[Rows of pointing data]

##############################

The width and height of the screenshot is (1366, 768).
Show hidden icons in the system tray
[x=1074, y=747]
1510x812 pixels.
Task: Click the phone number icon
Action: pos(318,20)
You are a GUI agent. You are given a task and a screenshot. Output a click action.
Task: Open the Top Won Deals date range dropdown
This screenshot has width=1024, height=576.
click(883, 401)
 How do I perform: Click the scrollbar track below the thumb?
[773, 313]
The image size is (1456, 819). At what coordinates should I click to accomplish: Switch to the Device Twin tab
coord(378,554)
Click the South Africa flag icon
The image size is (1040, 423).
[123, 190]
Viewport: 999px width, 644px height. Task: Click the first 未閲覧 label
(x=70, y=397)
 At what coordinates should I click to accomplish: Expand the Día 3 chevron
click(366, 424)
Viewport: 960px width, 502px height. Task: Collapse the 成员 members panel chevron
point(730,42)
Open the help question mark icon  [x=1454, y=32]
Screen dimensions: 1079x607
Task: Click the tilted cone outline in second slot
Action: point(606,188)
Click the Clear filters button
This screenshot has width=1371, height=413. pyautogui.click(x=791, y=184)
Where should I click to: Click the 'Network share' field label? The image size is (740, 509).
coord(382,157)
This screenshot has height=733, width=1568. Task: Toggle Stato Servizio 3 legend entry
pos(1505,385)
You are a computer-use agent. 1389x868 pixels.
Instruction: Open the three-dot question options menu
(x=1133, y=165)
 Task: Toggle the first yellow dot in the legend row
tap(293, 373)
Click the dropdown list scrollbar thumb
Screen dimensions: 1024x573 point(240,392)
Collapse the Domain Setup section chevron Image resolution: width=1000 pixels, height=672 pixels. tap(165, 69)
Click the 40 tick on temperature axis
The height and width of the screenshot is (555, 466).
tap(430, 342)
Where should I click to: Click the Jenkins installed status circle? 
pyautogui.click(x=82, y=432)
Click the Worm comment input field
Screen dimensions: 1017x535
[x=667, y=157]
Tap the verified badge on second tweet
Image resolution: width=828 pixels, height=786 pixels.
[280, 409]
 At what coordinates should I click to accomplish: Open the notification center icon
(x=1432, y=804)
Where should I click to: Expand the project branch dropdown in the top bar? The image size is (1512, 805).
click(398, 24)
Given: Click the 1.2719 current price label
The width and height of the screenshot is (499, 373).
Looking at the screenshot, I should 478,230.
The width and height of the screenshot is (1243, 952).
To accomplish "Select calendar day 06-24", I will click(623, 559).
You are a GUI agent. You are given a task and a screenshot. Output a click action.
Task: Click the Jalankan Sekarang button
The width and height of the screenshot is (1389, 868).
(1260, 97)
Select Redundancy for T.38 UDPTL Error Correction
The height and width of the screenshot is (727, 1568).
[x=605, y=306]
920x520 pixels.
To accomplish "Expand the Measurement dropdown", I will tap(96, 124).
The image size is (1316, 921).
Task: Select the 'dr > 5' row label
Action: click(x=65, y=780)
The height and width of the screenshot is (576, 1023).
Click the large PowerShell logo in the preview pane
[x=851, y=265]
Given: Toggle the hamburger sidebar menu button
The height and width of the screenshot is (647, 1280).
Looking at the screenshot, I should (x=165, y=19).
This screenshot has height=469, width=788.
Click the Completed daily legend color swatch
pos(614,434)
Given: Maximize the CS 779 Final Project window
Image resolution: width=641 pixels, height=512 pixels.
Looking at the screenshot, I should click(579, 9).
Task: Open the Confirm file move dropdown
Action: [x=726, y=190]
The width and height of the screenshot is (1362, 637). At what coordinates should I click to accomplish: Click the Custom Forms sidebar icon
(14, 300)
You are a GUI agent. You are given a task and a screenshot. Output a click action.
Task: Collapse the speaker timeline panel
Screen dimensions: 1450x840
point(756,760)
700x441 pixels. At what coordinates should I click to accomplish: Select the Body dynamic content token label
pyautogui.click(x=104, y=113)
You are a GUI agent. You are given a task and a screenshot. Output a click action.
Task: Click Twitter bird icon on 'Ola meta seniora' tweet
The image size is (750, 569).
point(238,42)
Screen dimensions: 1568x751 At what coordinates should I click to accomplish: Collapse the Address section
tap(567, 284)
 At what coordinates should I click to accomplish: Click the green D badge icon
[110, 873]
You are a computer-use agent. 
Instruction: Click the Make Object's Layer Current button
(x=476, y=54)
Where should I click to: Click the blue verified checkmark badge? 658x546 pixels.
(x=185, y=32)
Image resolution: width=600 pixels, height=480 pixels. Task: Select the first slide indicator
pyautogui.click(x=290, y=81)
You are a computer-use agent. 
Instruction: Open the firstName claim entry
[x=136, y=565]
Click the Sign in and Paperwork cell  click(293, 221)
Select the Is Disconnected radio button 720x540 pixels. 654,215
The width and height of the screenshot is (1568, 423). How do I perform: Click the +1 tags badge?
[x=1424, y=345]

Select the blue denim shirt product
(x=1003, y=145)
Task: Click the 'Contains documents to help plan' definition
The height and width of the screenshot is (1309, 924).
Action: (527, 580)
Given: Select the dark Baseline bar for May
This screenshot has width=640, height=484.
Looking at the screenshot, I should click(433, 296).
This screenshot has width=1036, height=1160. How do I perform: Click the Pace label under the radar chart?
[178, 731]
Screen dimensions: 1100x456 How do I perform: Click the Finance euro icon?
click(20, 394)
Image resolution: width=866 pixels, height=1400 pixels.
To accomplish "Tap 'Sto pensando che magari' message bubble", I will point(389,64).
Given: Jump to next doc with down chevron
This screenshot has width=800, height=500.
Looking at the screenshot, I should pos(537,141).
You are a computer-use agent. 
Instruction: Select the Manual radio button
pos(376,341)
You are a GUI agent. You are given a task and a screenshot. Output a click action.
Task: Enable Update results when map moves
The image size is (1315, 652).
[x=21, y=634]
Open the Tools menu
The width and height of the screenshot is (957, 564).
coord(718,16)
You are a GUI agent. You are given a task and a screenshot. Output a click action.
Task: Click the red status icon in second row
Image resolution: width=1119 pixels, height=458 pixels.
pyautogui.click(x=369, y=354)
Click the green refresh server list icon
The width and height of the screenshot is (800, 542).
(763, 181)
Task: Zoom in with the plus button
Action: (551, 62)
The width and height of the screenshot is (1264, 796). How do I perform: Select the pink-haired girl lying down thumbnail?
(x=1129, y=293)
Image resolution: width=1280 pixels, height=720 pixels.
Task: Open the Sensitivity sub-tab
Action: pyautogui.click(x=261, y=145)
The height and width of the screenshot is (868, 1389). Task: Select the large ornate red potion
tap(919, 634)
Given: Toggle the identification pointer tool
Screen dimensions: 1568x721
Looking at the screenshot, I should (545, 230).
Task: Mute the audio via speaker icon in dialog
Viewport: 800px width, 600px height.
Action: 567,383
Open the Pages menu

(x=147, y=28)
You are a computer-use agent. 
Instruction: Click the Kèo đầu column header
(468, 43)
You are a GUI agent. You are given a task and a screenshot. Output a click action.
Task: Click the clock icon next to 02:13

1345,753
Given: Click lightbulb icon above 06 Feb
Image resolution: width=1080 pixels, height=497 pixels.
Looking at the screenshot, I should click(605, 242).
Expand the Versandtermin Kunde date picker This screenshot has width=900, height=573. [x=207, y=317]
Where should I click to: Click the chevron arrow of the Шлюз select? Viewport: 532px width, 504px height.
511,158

##############################

*Do this*.
Rewrite the items as a JSON list of strings, one string per line and no blank lines, beginning with the first line of the items and continuing through the line that contains "Screen dimensions: 1024x573 point(240,392)", with that line included.

*Final answer*.
[
  "The width and height of the screenshot is (1366, 768).",
  "Show hidden icons in the system tray",
  "[x=1074, y=747]",
  "1510x812 pixels.",
  "Task: Click the phone number icon",
  "Action: pos(318,20)",
  "You are a GUI agent. You are given a task and a screenshot. Output a click action.",
  "Task: Open the Top Won Deals date range dropdown",
  "This screenshot has width=1024, height=576.",
  "click(883, 401)",
  " How do I perform: Click the scrollbar track below the thumb?",
  "[773, 313]",
  "The image size is (1456, 819). At what coordinates should I click to accomplish: Switch to the Device Twin tab",
  "coord(378,554)",
  "Click the South Africa flag icon",
  "The image size is (1040, 423).",
  "[123, 190]",
  "Viewport: 999px width, 644px height. Task: Click the first 未閲覧 label",
  "(x=70, y=397)",
  " At what coordinates should I click to accomplish: Expand the Día 3 chevron",
  "click(366, 424)",
  "Viewport: 960px width, 502px height. Task: Collapse the 成员 members panel chevron",
  "point(730,42)",
  "Open the help question mark icon  [x=1454, y=32]",
  "Screen dimensions: 1079x607",
  "Task: Click the tilted cone outline in second slot",
  "Action: point(606,188)",
  "Click the Clear filters button",
  "This screenshot has width=1371, height=413. pyautogui.click(x=791, y=184)",
  "Where should I click to: Click the 'Network share' field label? The image size is (740, 509).",
  "coord(382,157)",
  "This screenshot has height=733, width=1568. Task: Toggle Stato Servizio 3 legend entry",
  "pos(1505,385)",
  "You are a computer-use agent. 1389x868 pixels.",
  "Instruction: Open the three-dot question options menu",
  "(x=1133, y=165)",
  " Task: Toggle the first yellow dot in the legend row",
  "tap(293, 373)",
  "Click the dropdown list scrollbar thumb",
  "Screen dimensions: 1024x573 point(240,392)"
]